5.5 Subscriber data stored in ME

Subject to the exception below, all subscriber related information transferred into the ME during GSM network operations shall be deleted from the ME after removal of the SIM, deactivation of the MS, or following an electrical reset of the SIM. This includes any data that was transferred to the ME by SIM Application Toolkit commands.

Subscriber related security codes (e.g. CHV and Unblock CHV) may be kept in the ME during the execution of the appropriate SIM/ME interface procedure (e.g. verifying or changing a CHV). They shall be deleted from the ME immediately after completion of the procedure.

Optionally, an ME may retain some less security critical data at SIM removal or MS switch-off. Such data are SMS, ADN/SSC, FDN/SSC, LND etc. These data, when stored in the ME, shall only be readable/retrievable if the same SIM is reactivated (as determined by the IMSI). If the IMSI is retained in the ME for this purpose it shall be stored securely and shall not be able to be read out.

Storage for other data such as ADN/SSC, SMS etc., storage may also exist in the ME. These data stored in the ME, which have not been transferred from a SIM during a card session, are not subject to the above security restriction.

5.6 CHV management

The GSM SIM shall support the use of Card Holder Verifications (CHV) to authenticate the user to the card e.g. to provide protection against the use of stolen cards. For the SIM the CHV information takes the form of a numeric CHV of 4 to 8 decimal digits. An initial CHV is loaded during the administrative management phase.

A CHV disabling function may exist. This function may be inhibited at card issue. In this case the subscriber shall always use the CHV. Otherwise the subscriber may decide whether or not to make use of the CHV function. If disabled, the CHV remains disabled until the subscriber specifically re-enables CHV checking.
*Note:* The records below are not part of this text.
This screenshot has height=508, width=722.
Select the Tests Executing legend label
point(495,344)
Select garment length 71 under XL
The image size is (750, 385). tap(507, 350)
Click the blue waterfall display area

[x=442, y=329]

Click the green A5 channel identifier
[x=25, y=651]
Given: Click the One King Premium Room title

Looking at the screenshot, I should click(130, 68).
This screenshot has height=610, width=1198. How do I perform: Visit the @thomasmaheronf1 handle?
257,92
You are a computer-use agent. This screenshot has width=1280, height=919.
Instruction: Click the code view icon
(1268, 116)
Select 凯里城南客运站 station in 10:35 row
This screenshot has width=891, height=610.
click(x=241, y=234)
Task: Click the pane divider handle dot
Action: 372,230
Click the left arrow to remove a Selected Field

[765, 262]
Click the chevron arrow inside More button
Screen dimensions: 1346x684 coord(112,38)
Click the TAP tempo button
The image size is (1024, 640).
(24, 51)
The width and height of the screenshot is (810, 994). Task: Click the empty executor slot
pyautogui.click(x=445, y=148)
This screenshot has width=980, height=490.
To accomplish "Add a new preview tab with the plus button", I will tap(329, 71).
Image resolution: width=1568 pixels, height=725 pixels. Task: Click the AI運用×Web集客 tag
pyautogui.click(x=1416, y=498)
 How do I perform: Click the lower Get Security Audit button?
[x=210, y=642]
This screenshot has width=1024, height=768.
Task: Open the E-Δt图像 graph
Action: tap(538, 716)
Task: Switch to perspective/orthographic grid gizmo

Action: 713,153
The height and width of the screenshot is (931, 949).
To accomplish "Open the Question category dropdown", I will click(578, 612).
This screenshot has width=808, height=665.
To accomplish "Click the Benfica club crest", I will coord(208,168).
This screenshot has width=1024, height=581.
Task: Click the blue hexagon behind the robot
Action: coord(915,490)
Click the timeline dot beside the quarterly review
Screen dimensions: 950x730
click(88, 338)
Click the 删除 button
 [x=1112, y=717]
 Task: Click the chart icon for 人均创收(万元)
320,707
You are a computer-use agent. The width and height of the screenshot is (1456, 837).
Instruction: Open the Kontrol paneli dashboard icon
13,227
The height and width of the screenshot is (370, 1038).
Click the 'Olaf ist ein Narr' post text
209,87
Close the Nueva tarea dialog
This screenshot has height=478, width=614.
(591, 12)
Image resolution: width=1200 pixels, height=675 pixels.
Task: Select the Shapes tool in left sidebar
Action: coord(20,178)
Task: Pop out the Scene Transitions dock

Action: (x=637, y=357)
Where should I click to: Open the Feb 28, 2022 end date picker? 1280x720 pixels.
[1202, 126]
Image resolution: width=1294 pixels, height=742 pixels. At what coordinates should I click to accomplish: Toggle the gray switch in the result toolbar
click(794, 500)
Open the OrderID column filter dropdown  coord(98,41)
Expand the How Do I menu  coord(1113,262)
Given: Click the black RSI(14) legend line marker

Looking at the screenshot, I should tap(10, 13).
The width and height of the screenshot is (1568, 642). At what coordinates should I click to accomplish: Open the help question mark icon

Depending on the requirements of the SIM issuer, and subject to the features incorporated in the SIM, e.g. FDN, a second Subscriber CHV (CHV2) may be provided. Like CHV, CHV2 shall also consist of 4 to 8 (decimal) digits loaded during the administrative phase. There shall be no provision for the subscriber to disable CHV2.

Following correct CHV or CHV2 presentation, the ME may perform functions, and actions on SIM data, protected by the relevant CHV access condition.

If an incorrect CHV or CHV2 is entered, an indication is given to the user. After three consecutive incorrect entries the relevant CHV is blocked, i.e. functions, and actions on data, protected by the CHV access condition are no longer possible, even if between attempts the SIM has been removed or the MS has been switched off. Once a CHV is blocked, further CHV verifications cannot be performed.

There shall be two possible methods of handling CHVs that are blocked. Cards may, if the CHV is disabled, allow the CHV to become blocked without re-enabling the CHV, such that use of the GSM service is still possible. Conversely, cards may, if the CHV is disabled, re-enable the CHV if it becomes blocked. The method chosen is a matter for the card issuer.

The SIM shall support a mechanism for unblocking a blocked CHV. Unblocking of a CHV is performed using the relevant function defined in GSM 11.11 [12] in association with the relevant CHV Unblocking Key (Unblock CHV/Unblock CHV2).

CHV and CHV2 (length and value) shall be changeable by the subscriber following correct entry of either the current CHV/CHV2 or Unblock CHV/Unblock CHV2 as appropriate.

On a SIM handling both CHV and CHV2, there is no hierarchical relationship between them, e.g. correct presentation of CHV2 does not allow actions to be performed which require presentation of CHV, and vice versa.

The Unblock CHVs shall consist of 8 decimal digits loaded during the administrative management phase and are not changeable by the user. If an incorrect Unblock CHV is presented, an indication is given to the user. After 10 consecutive incorrect entries, the Unblock CHV is itself blocked, even if between attempts the SIM has been removed or the MS has been switched off. Unblocking of the relevant CHV is now impossible.

It shall not be possible to read the CHV(s) or Unblock CHV(s).

5.7 SIM removal

If the SIM is removed from the MS during a call, the call shall be terminated immediately as defined in GSM 11.11 [12].